Fotos: Divulgação/Arquivo OPR

Criada em 2023 para atender as demandas crescentes do setor agrícola estadual, a rede tem se destacado no enfrentamento dos prejuízos causados pelos enfezamentos e viroses transmitidos pela cigarrinha-do-milho (Dalbulus maidis). Com na complexidade desse desafio, ela foi estruturada em três eixos prioritários: monitoramento, reação de cultivares e controle químico e biológico.

O treinamento ministrado na semana passada pela equipe de pesquisadores da Área de Proteção de Plantas abordou desde a instalação e coleta das armadilhas adesivas até a taxonomia e identificação da Dalbulus maidis, além de atualizações sobre a bioecologia do inseto. Participaram 12 extensionistas do IDR-Paraná, representando seis mesorregiões produtoras de milho segunda safra.

O protocolo técnico resultante desse encontro, que servirá de base para o monitoramento nas unidades de referência, também será estudado em novos treinamentos abrangendo outras regiões produtoras. “O IDR-Paraná se destaca ao gerar essa rede de informações graças à capilaridade dos técnicos nos municípios, e com os dados sobre a biologia do inseto podemos ajustar as estratégias de manejo”, salientou Ivan Bordin, pesquisador da área de Fitotecnia. A equipe contou ainda com os pesquisadores Rodolfo Bianco, Humberto Godoy Androcioli, Adriano Thibes Hoshino e Michele Regina Lopes da Silva.

Além do monitoramento, a equipe técnica ressaltou a importância de estratégias como seleção de cultivares tolerantes geneticamente, tratamento de sementes, pulverizações regulares, controle de plantas daninhas, planejamento do plantio e controle ambiental para mitigar os impactos das pragas. A iniciativa visa gerar mapas de distribuição populacional da cigarrinha-do-milho e emitir alertas nos períodos críticos da cultura. As informações são fundamentais para orientar técnicos e produtores na adoção de melhores práticas agrícolas. “Esses alertas possibilitam ao produtor saber como estão as populações de cigarrinha na sua região e também a efetividade delas com os patógenos. Para que possa decidir se deve ou não intensificar as ações de manejo contra as doenças do complexo de enfezamento do milho”, afirmou Michele.

Doença

A doença envolve o inseto Dalbulus maidis, que transmite o vírus da risca e as bactérias fitoplasma e espiroplasma, também conhecidas como molicutes. Por isso, os técnicos a denominam “complexo” do enfezamento.

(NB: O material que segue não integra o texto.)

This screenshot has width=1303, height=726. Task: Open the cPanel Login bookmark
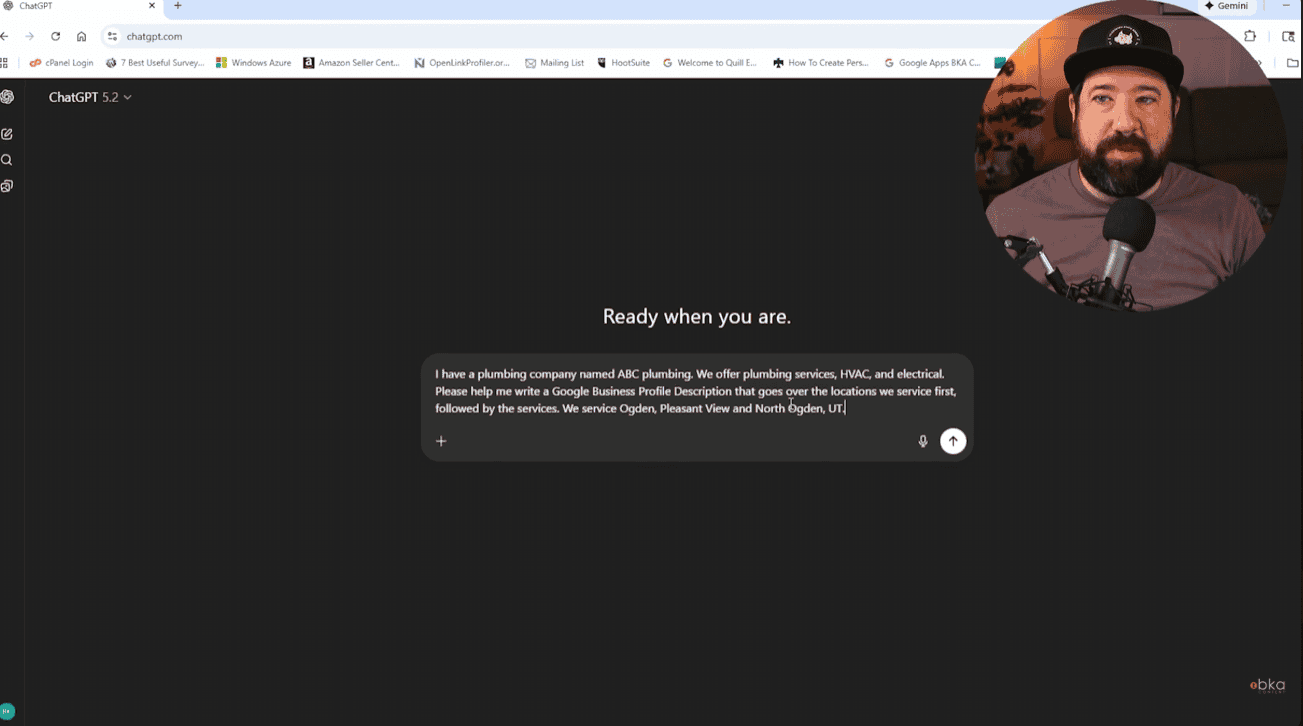click(61, 63)
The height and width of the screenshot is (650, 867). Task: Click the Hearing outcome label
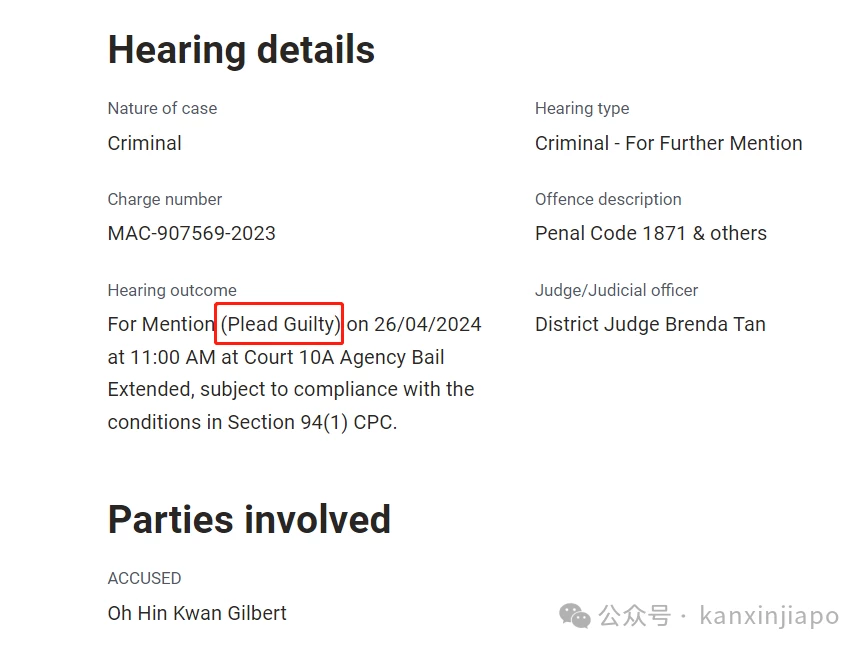tap(172, 290)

A cigarrinha se contamina ao sugar a seiva de plantas infectadas e transmite os patógenos quando se alimenta novamente em lavouras sadias. Ela pode voar em um raio de 30 quilômetros, mas transportada por correntes de ar alcançam distâncias maiores.

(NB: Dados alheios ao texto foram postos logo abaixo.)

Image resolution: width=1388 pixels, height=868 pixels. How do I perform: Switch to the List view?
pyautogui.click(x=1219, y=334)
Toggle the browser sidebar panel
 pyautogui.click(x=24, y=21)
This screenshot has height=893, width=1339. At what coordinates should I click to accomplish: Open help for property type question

A infecção das plantas ocorre no período que vai da emergência até cerca de 35 dias, embora os sintomas — manchas vermelhas ou amarelas nas bordas das folhas ou em formato de riscas e pouco desenvolvimento das plantas — se manifestem com a lavoura já em fase de pendoamento e formação de grãos.

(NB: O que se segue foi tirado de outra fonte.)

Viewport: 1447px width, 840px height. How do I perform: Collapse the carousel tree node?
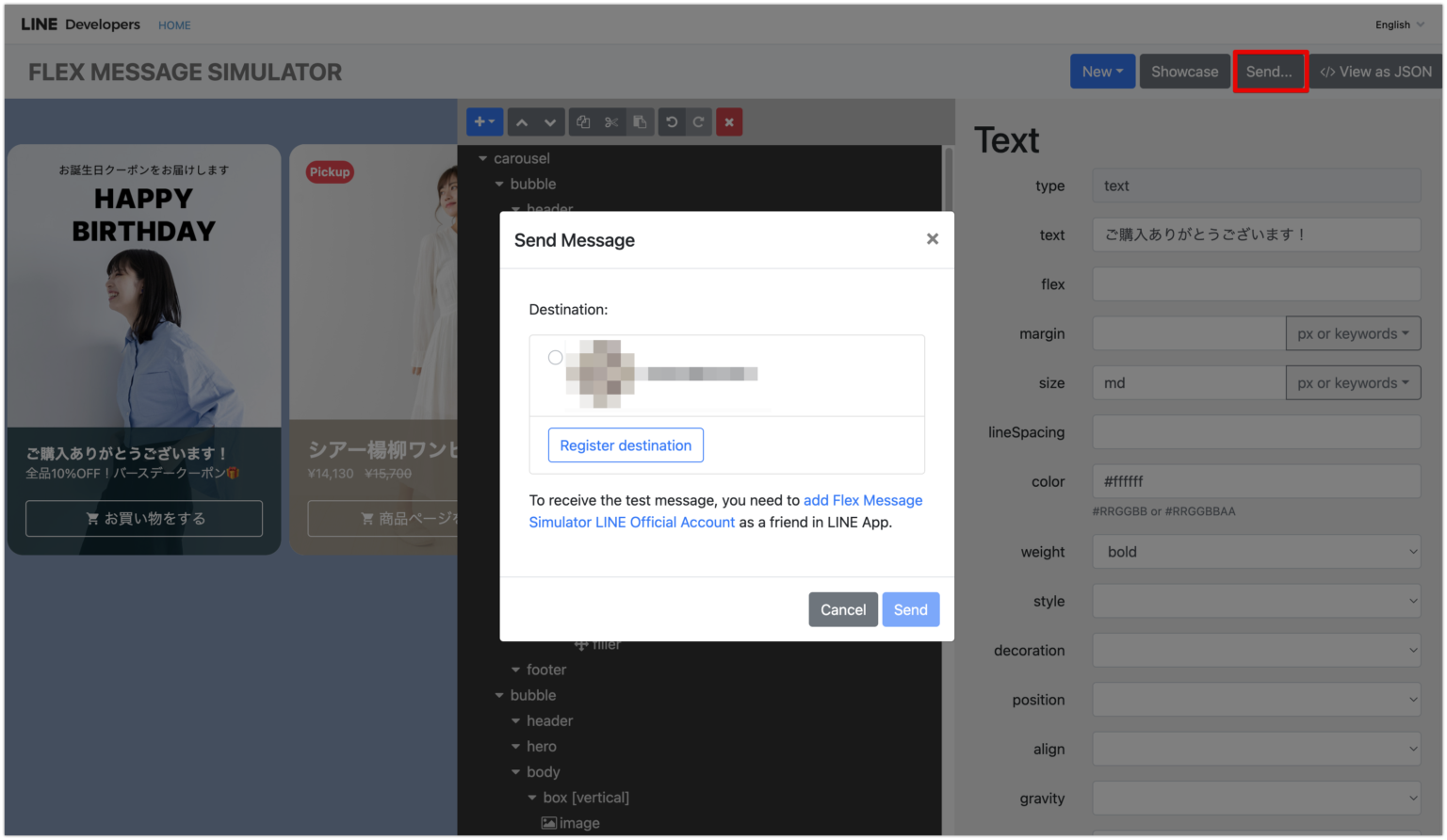pos(483,157)
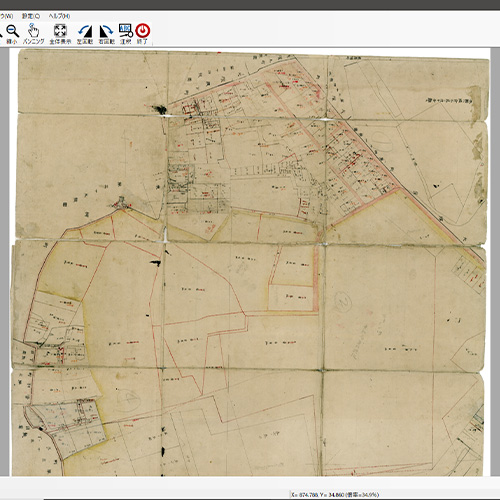Click the gray margin left of the map

pyautogui.click(x=4, y=260)
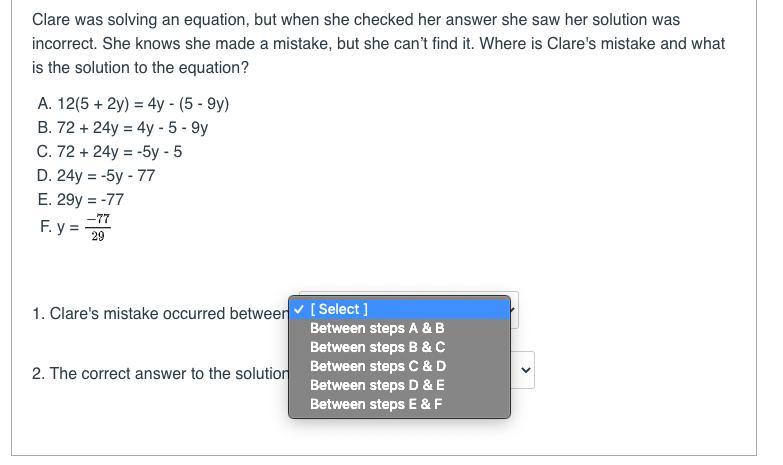Click the "1. Clare's mistake occurred" question label
The width and height of the screenshot is (783, 465).
pos(159,314)
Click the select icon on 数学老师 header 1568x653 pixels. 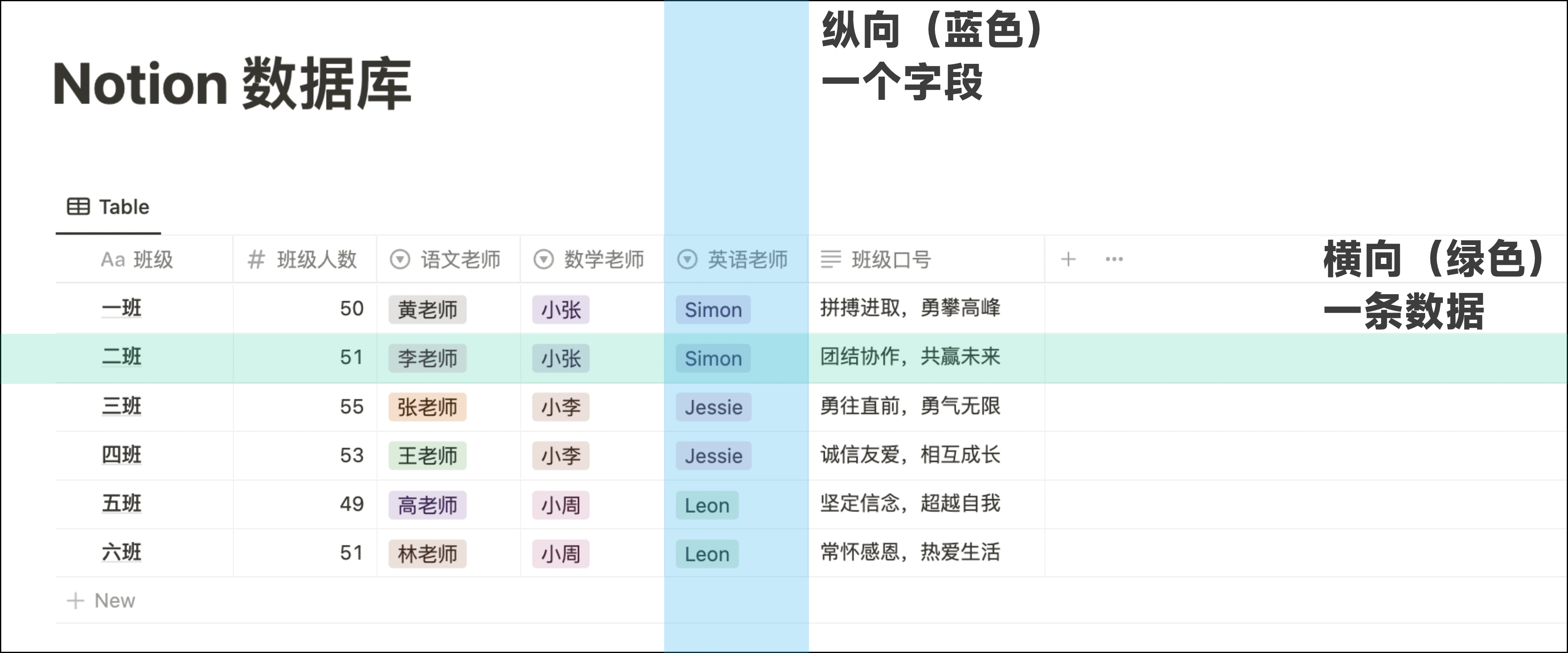[x=544, y=259]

O complexo do enfezamento foi primeiramente detectado no Oeste do Paraná há cerca de 20 anos, em ocorrências esporádicas e localizadas. A partir de 2017 aumentaram os relatos de sua presença nas lavouras.

As principais recomendações para lidar com a doença são o uso de cultivares tolerantes e vistorias constantes no período que vai da emergência das plantas até o estágio de oito folhas, com o objetivo de avaliar a presença da cigarrinha e a necessidade de seu controle com inseticidas químicos ou biológicos.

Também se recomenda o uso de sementes tratadas e a semeadura simultânea em uma mesma região para evitar a chamada “ponte verde”, que é a existência de lavouras em diferentes etapas de desenvolvimento.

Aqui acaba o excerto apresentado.